One of them says something that I can’t quite hear, and the engine roars to life. My head throbs as I try to figure out what I am supposed to do now.
Oh shit. Oh shit, oh shit, oh shit. Think, Katherine. Think!
I roll around as the SUV progresses, my body crackling the tarp beneath my body. The men in the front are mostly silent, occasionally making a comment here or there, but it’s too muffled for me to hear.
I push at the barrier above my head, thinking that maybe it’s meant to be removed, but it doesn’t budge. I push again, out of desperation, and it moves the tiniest bit.
Good to know, I guess. I file it away, wracking my brain for what to do next. I remember an article that I read online that was how to escape a potential kidnapping, but that was a list of ways to avoid being put in a car.
Never let anyone take you to a second location. I remember that specifically.
But what are you supposed to do if you’ve already been put in a car?
Think, Katherine.
Maybe I can scream then we are at a traffic light, and get someone outside the car to notice me then? The SUV rolls to a stop, and I hear the faintest thud-thud-thud of music… maybe from another car, or a business?
I take a deep breath, fortifying myself. I can do this.
“Help! Rape! Helpppp!” I scream.
Then there is a scuffling sound as one of the cops turns around, rips the barrier above my head off, and points a gun directly at me. I blink at the sudden explosion of sunlight, freezing in place, my hands shooting up by my sides. It’s a gesture that says, don’t shoot me!

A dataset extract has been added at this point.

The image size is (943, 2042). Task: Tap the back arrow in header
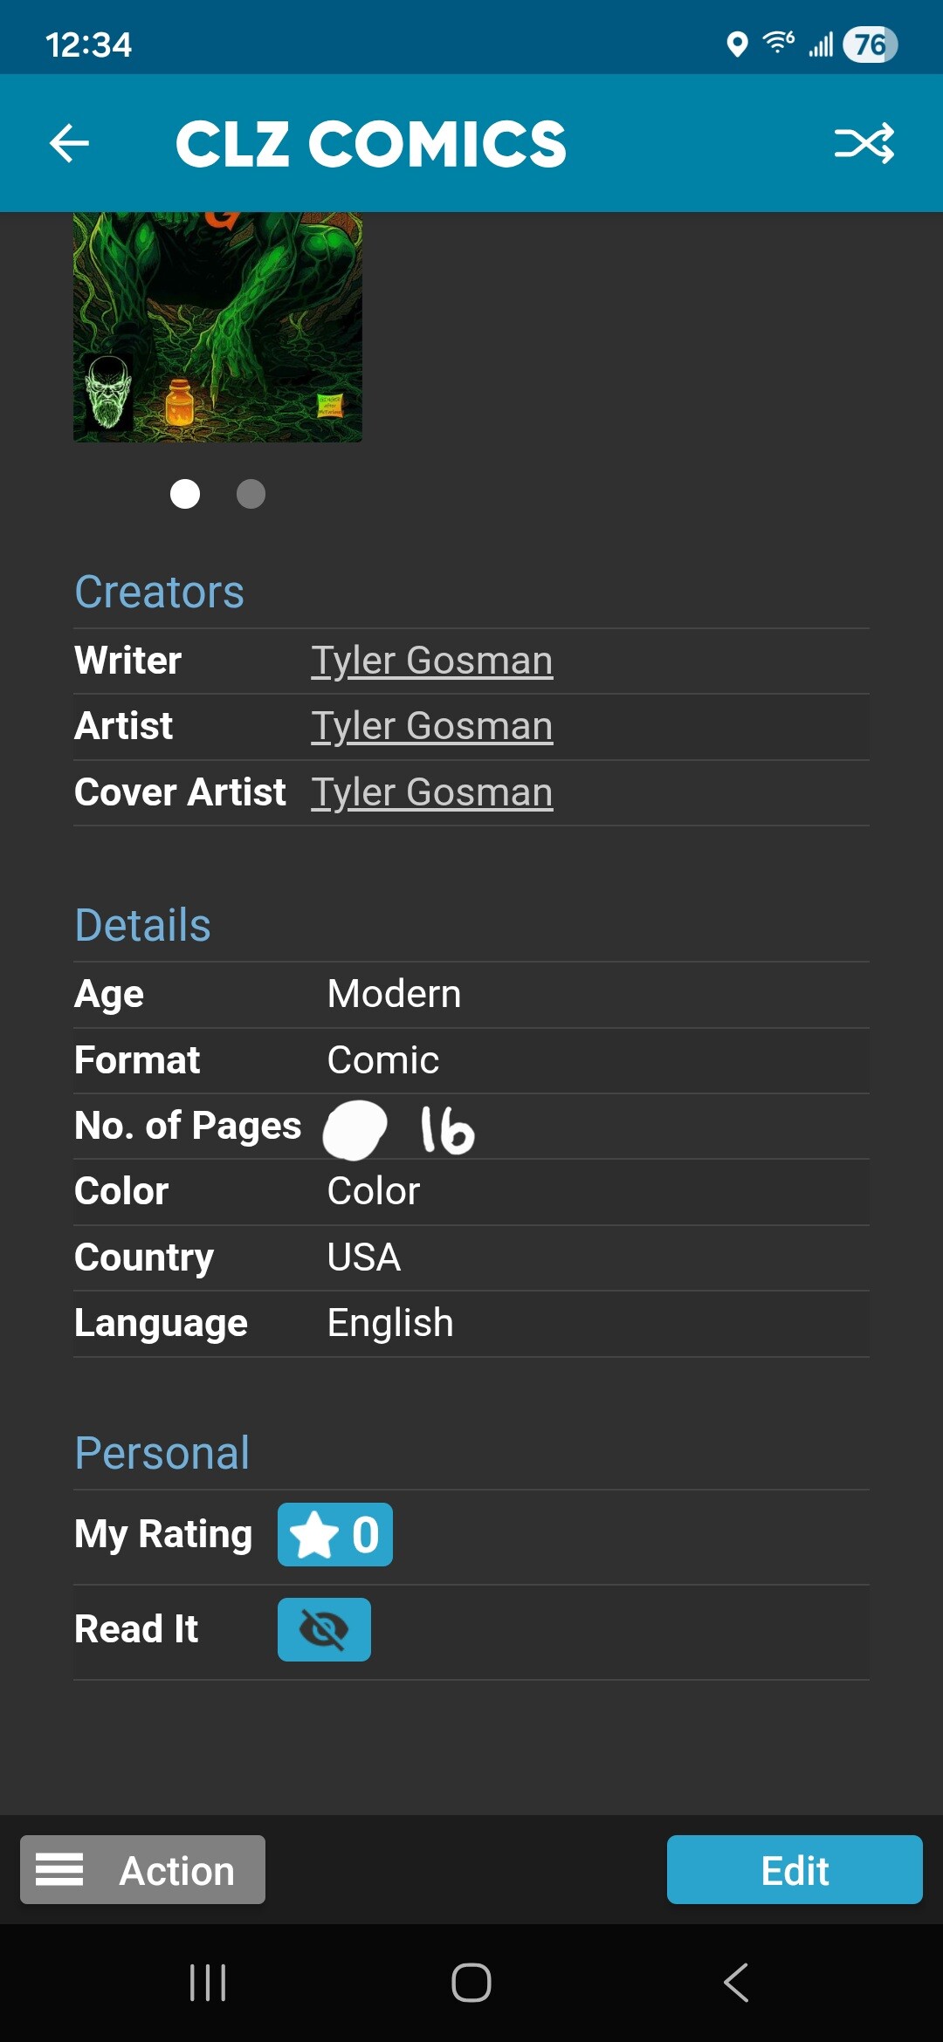coord(70,143)
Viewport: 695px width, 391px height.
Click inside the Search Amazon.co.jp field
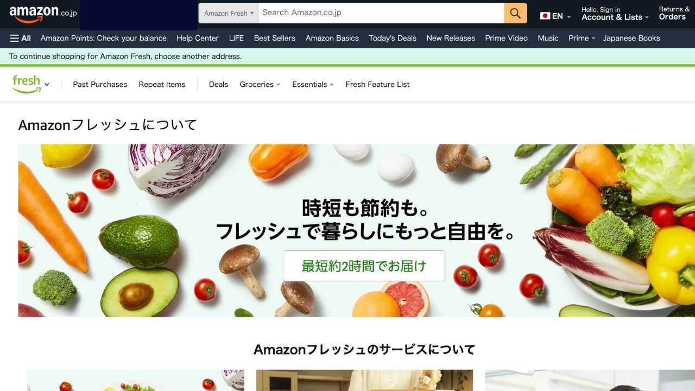coord(381,13)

The cop’s head appears over the back seat, and he looks surly as hell. He motions to me with the gun.
“I won’t tell you again,” he growls.
“Please,” I beg, my eyes filling with tears. “I don’t know what my brother told you—”
“Will you shut her up?” someone else in the car complains.

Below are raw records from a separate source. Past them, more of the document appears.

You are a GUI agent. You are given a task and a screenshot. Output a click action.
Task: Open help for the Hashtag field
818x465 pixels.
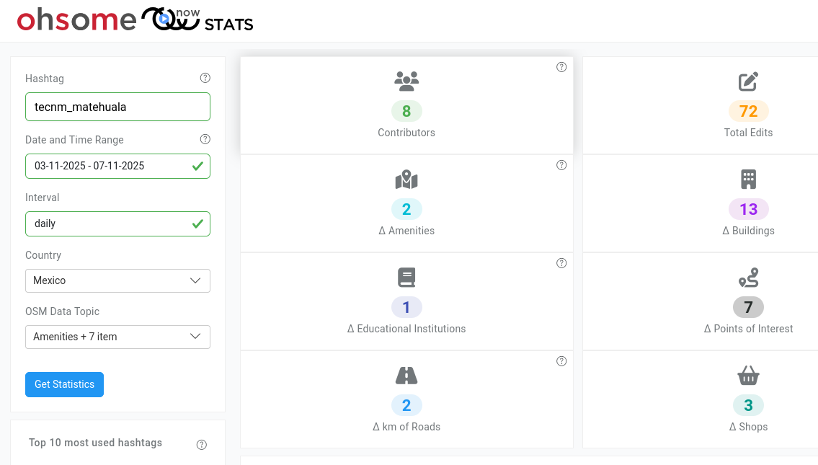pos(205,78)
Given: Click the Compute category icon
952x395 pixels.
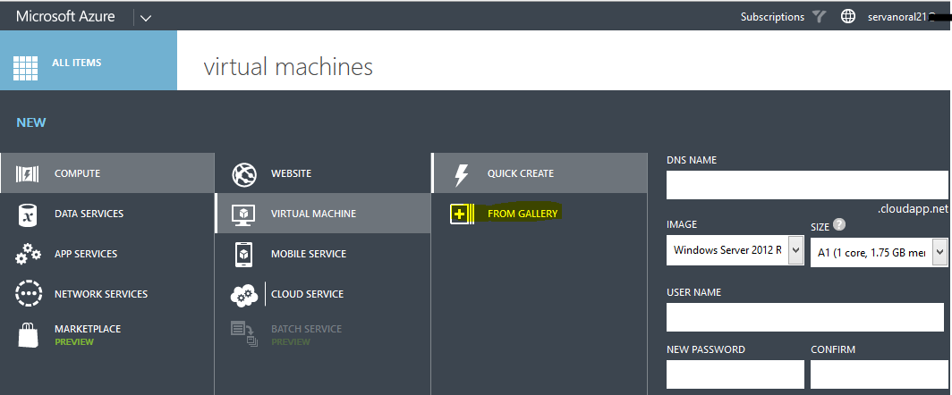Looking at the screenshot, I should (x=28, y=173).
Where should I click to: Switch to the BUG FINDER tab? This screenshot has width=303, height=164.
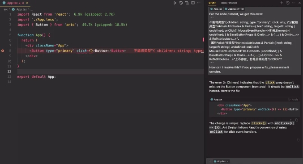[x=229, y=3]
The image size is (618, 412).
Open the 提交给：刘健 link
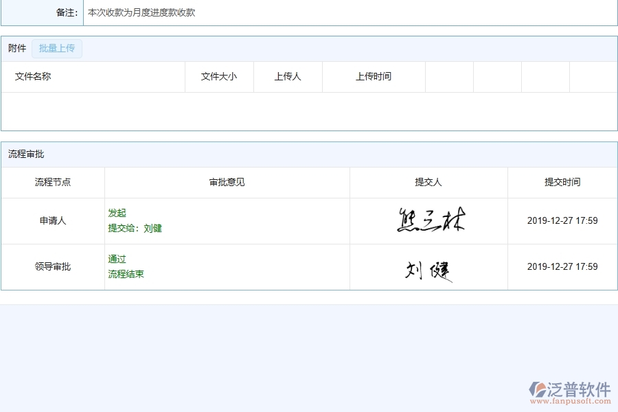coord(135,228)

The cop pointing the gun at me glances over his shoulder for just a second, annoyed with the person speaking. Then he looks at me.
“It wasn’t your fucking punk-ass brother. Your father
sold you. Now you belong to the buyer, as simple as that. And we are just carrying you from one place to another, nothing more. So, shut the fuck up, and don’t make me shoot you.”
His words are incomprehensible to me.
“My— my father?” I say, trying to understand.
The cop doesn’t say anymore. He just disappears and then the barrier comes down again.
“No!” I say, shrinking away from the barrier. “No! Stop! Please, I can’t breathe in here!”
It feels true; I feel like I can’t breathe; like I’m suffocating. I feel the cop shift in the seat just in front of me, and I feel my head throb once more.
I suddenly realize that I’m running out of time. If the cop was telling the truth, pretty soon I am going to be in the hands of some stranger… and it sounded like that stranger would be better equipped to deal with a struggling girl.
I definitely don’t want that. I’d rather take my chances with the cops, to be honest. I think for a second, then realize that I want to go through the tarp and out the back, if possible.
I just need something sharp to cut the tarp, something metal. I glance at my watch, which has a metal band. Yes.
I scramble to unsnap the watch, then find the sharpest part, just where the band links together. Forcing it into the sharpest shape possible between my fingers, I slash at the tarp.
No luck, though I can tell that I damaged it a little. Biting my lower lip, my head pounding and crazy thoughts trying to intrude, I try again… and again…
I manage to open a gash in the tarp about the size of my hand. From there, I work my hand through the gash and pull. It’s tough going, but I struggle with all my might.
The tarp finally gives way with an audible ripppppppp. My breath freezes in my lungs.
Please don’t let the cops have heard it. Please let my prison have muffled the sound.
But a few breaths later, I realize that they can’t hear it. I quickly rip the plastic again, my movements frenzied. I put my head through the hole, then work the tarp down the rest of my body.